And while there’s no denying the quality of this blue cheese is exceptional (it’s matured for months in caves in Asturias’s mountains), paying €14,300 for a 2.5kg wheel of the best Cabrales in the land may seem a bit excessive.

That is nonetheless what one restaurant was prepared to cough up for the Valfriu Cabrales cheese made by Salud and Francisco Herrero, after the cheese makers were awarded top prize at the region’s annual Cabrales Awards.

Llagar de Colloto restaurant from the Asturian city of Oviedo beat off other eateries from all over the country to get its hands on the prized blue.

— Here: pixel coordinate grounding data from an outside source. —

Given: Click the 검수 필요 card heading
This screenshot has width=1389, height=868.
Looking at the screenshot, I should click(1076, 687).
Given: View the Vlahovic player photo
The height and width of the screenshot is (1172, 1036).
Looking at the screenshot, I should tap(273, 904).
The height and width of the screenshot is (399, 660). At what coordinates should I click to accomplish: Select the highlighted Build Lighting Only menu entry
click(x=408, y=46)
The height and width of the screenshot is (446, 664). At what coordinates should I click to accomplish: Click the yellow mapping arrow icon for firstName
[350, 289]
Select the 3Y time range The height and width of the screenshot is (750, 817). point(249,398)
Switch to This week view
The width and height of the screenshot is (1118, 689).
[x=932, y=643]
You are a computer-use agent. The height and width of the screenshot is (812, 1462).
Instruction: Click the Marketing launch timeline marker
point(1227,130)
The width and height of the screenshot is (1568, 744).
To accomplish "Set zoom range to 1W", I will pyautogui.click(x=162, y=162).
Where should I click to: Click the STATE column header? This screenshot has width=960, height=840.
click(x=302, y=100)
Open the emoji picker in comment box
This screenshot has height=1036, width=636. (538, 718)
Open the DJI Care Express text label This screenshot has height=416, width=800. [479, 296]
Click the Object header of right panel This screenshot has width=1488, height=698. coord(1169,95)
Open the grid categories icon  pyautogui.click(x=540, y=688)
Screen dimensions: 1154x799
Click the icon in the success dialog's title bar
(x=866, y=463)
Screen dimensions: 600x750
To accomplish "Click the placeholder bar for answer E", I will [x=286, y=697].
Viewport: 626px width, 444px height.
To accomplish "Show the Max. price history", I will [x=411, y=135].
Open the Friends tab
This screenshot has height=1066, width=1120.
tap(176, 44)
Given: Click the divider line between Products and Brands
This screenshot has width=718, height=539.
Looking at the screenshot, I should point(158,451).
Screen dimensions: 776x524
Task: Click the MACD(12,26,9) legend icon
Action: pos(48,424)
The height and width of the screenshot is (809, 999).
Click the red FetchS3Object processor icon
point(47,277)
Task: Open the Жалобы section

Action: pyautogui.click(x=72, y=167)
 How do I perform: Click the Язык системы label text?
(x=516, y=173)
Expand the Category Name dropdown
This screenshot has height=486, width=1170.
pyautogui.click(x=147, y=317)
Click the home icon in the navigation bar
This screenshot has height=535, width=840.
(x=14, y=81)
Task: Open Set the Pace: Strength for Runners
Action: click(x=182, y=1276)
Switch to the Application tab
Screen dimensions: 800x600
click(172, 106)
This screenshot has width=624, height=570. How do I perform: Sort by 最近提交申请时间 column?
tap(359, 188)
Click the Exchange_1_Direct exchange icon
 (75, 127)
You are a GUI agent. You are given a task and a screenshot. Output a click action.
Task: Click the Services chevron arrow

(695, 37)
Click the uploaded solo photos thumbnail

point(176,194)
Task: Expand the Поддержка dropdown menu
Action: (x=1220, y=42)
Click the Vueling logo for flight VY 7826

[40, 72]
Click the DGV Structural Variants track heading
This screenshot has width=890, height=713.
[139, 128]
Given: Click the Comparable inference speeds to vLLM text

And it seems the cheese stakes are getting higher year by year, as in 2017 another bistro was prepared to splash out €11,000 on the competition’s winning Cabrales.

2018’s Valfriu Cabrales cheese reached 14 times its initial asking price, so bidders may quite possibly have had a sneak taste of the pungent cheese beforehand to be so adamant about getting it on their menu. 

You can buy another Valfriu Cabrales by the same cheese makers at Spain's Corte Inglés for €20 a kilo. 

Cabrales is a type of blue cheese made with cow's milk or a mixture of goat, cow and sheep’s milk, and with the Penicillium Roquefort fungus of its French predecessor.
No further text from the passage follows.